Records for the task:
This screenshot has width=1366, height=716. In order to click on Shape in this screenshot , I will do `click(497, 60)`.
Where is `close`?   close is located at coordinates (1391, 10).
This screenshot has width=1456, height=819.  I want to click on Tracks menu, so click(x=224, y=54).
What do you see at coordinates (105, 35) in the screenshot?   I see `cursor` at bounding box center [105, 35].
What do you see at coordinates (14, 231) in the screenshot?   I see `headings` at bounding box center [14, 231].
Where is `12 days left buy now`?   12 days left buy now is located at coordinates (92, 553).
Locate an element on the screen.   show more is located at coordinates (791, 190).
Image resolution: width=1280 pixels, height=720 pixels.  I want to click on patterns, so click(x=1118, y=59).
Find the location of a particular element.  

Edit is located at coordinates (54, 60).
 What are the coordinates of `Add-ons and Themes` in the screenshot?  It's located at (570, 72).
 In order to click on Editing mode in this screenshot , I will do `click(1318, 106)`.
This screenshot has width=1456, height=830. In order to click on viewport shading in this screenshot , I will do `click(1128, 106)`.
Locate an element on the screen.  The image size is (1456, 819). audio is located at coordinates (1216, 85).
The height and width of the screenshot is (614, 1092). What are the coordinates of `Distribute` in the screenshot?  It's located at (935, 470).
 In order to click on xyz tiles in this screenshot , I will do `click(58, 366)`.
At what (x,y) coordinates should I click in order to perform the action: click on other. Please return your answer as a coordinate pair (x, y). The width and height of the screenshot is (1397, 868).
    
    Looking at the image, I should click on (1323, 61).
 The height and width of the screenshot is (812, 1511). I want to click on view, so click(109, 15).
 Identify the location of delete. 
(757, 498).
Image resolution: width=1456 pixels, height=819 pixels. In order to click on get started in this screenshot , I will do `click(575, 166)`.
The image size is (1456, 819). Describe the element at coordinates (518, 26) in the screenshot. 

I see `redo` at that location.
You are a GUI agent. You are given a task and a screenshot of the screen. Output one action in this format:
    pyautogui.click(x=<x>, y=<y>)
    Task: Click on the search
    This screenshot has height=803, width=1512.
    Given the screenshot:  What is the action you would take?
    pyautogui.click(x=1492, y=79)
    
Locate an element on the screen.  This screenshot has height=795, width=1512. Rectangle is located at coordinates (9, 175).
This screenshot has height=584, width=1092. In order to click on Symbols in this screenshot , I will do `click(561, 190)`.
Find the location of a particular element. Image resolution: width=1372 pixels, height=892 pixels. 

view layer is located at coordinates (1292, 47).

Task objective:
Reproduce the lines of the listing above exactly as they appear, starting with the line containing "This screenshot has width=1456, height=819." and ending with the line containing "at that location.", both included.

Problem solution:
This screenshot has width=1456, height=819.  I want to click on Tracks menu, so click(x=224, y=54).
What do you see at coordinates (105, 35) in the screenshot?   I see `cursor` at bounding box center [105, 35].
What do you see at coordinates (14, 231) in the screenshot?   I see `headings` at bounding box center [14, 231].
Where is `12 days left buy now`?   12 days left buy now is located at coordinates (92, 553).
Locate an element on the screen.   show more is located at coordinates (791, 190).
Image resolution: width=1280 pixels, height=720 pixels.  I want to click on patterns, so click(x=1118, y=59).
Find the location of a particular element.  

Edit is located at coordinates (54, 60).
 What are the coordinates of `Add-ons and Themes` in the screenshot?  It's located at (570, 72).
 In order to click on Editing mode in this screenshot , I will do `click(1318, 106)`.
This screenshot has width=1456, height=830. In order to click on viewport shading in this screenshot , I will do `click(1128, 106)`.
Locate an element on the screen.  The image size is (1456, 819). audio is located at coordinates (1216, 85).
The height and width of the screenshot is (614, 1092). What are the coordinates of `Distribute` in the screenshot?  It's located at (935, 470).
 In order to click on xyz tiles in this screenshot , I will do `click(58, 366)`.
At what (x,y) coordinates should I click in order to perform the action: click on other. Please return your answer as a coordinate pair (x, y). The width and height of the screenshot is (1397, 868).
    
    Looking at the image, I should click on (1323, 61).
 The height and width of the screenshot is (812, 1511). I want to click on view, so click(109, 15).
 Identify the location of delete. 
(757, 498).
Image resolution: width=1456 pixels, height=819 pixels. In order to click on get started in this screenshot , I will do `click(575, 166)`.
The image size is (1456, 819). Describe the element at coordinates (518, 26) in the screenshot. 

I see `redo` at that location.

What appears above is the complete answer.